Jesus’ parables are told to make us think and to keep thinking, to build the imagination in us necessary to shape the future into a place were God’s will reigns. I wonder what the future holds for the banquet holder. Will they continue to hold banquets, but focus now on including those who society doesn’t want to care for? Or is the banquet holder even wondering about banquets in and of themselves? 

What would you do if you planned a banquet, a banquet so big that you couldn’t find enough people to eat all the food, even once you’d invited everyone you could find? Would you plan a big banquet again the next year, but try harder to find people to eat it? Or would you stop planning banquets? What would you do next? 

Any of you who have seen the movie Babette’s Feast, where a cook who works for a group of older, very simple, very religious sisters, spends her lottery winnings on one banquet and brings life back into a lifeless community knows that the answer to this question is not simple. 

I imagine that some of you might also be checking your bibles as I was in preparing this message.

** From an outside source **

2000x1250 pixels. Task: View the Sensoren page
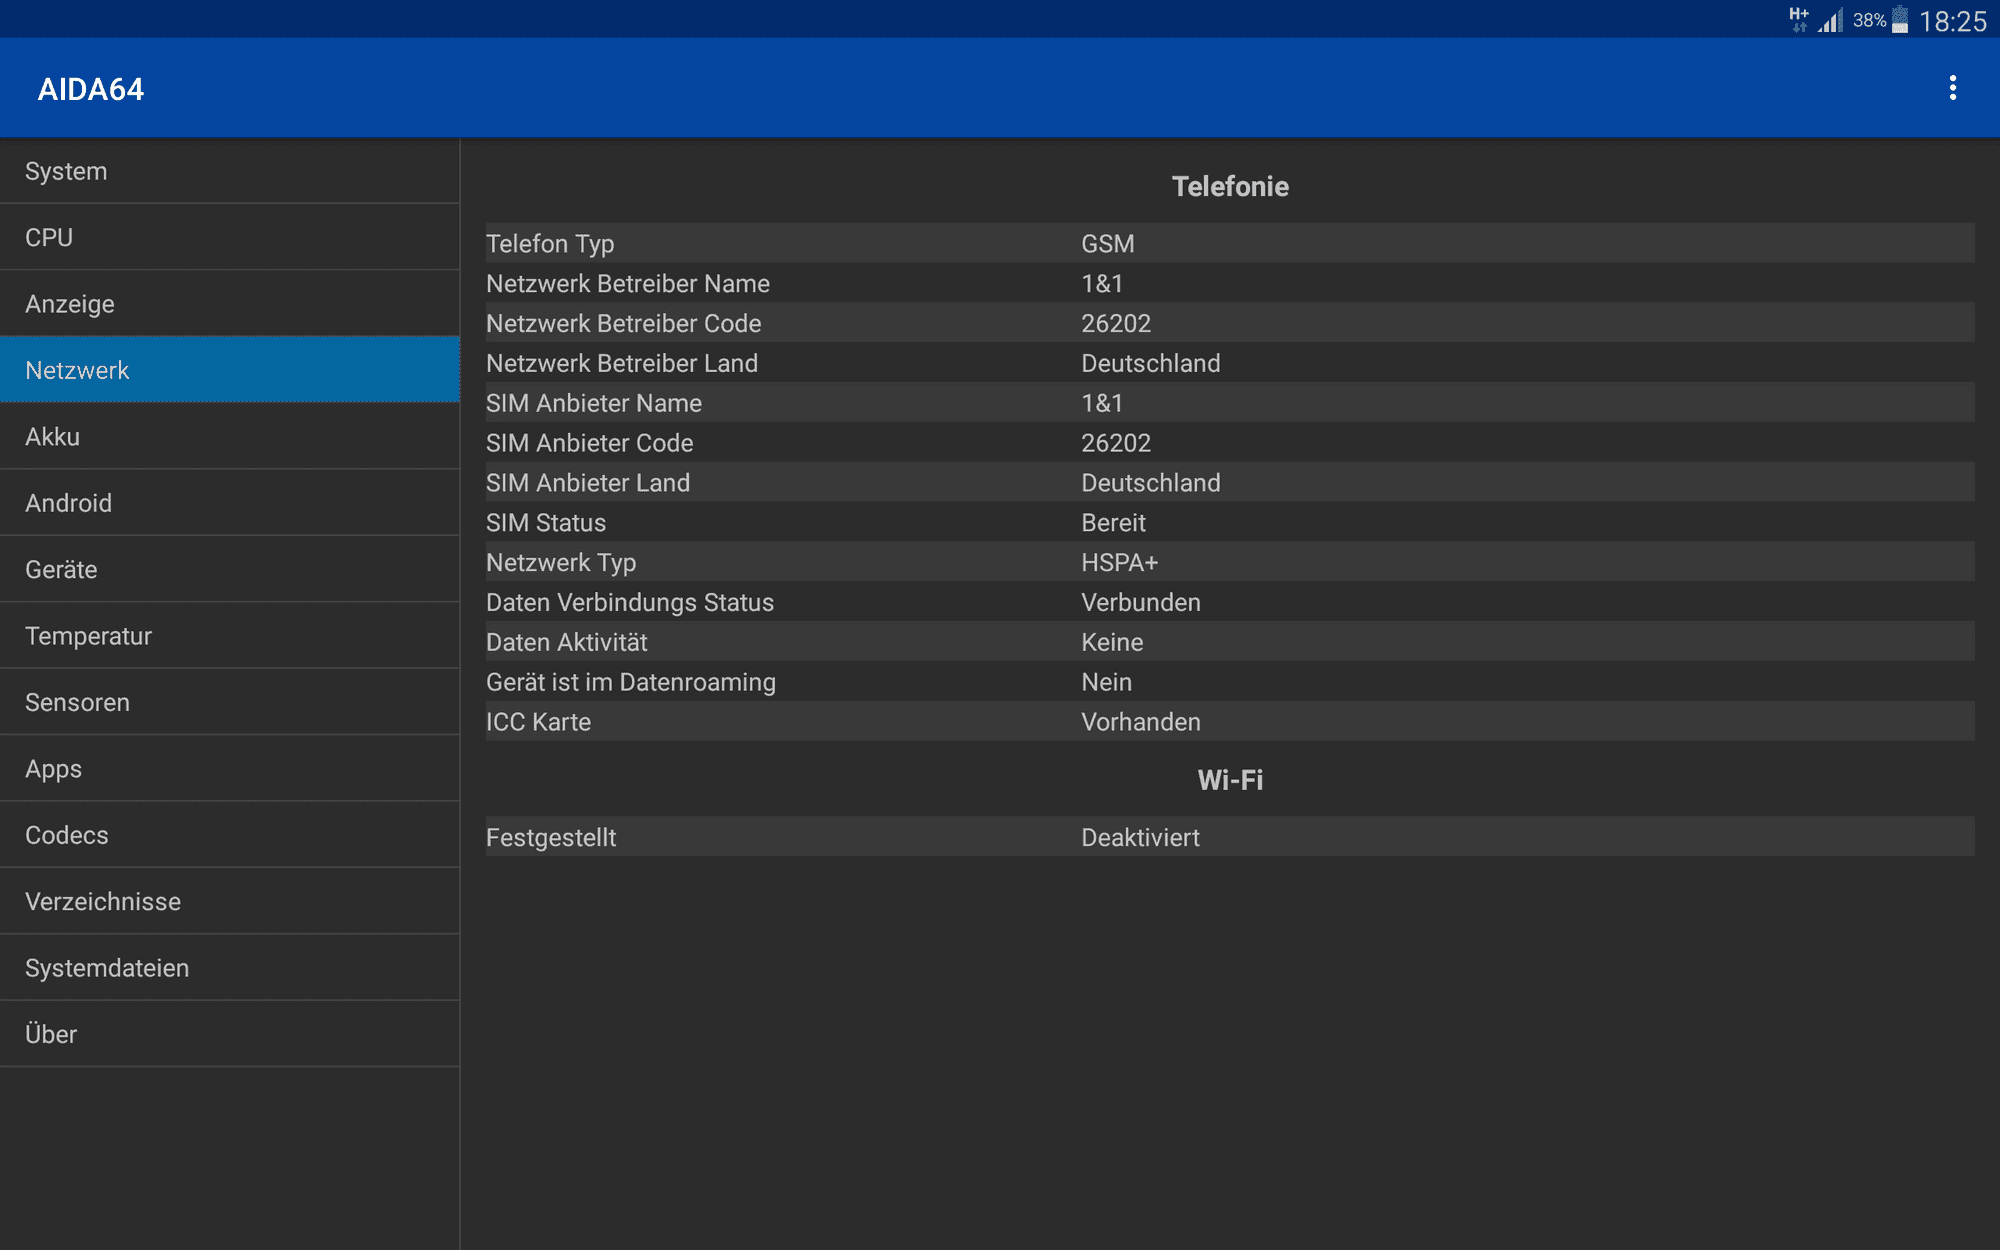pyautogui.click(x=230, y=702)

The somewhat angry statement, “But I tell you, not one of those I had initially invited will taste a bite of dinner.” isn’t the part of this parable we easily remember from childhood. As I was writing I noticed, in that surprised but then not really surprised sort of way that a common approach to this passage is to just leave out verse 24, ending with, “‘Go out and scour the side roads and the back roads and make them come in. I want my house to be full!”

Ending here retains the lesson to be as inclusive as a possible, to seek out inclusivity aggressively, and compel involvement, but it stops sort of some of the scorn for the rich the banquet holder now has, and perhaps also some of the justice seeking change of heart. 

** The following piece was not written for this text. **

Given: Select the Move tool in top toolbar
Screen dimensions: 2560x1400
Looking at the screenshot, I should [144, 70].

How we get our food, who has access to the food, and how the food is being shared; these are all big questions, big questions that we could ask of ourselves every day, but questions that would probably exhaust us if we did. However, they are questions that we need to ask sometimes. The act of communion, of eating food that is real food, but which also symbolizes something greater, is probably a good time to do this. One of the meanings of communion which I like a lot, and which I learned from the Jesuits that I studied with in Chicago, is that every celebration of communion is connected to every other celebration. Because we are eating bread which we name as the body of Christ, and because Christ has one body that is available to us regardless of time or place, each celebration is connected to each other celebration. This meal is an answer to these big questions, because it shows us that these questions are also one question, the question about how we should follow Jesus. Regardless of who we are, politician, economist, banquet holder, farmer, food pantry volunteer, grocery worker, cook, restauranteur, food critic, or compelled dinner guest, it a good question to ask.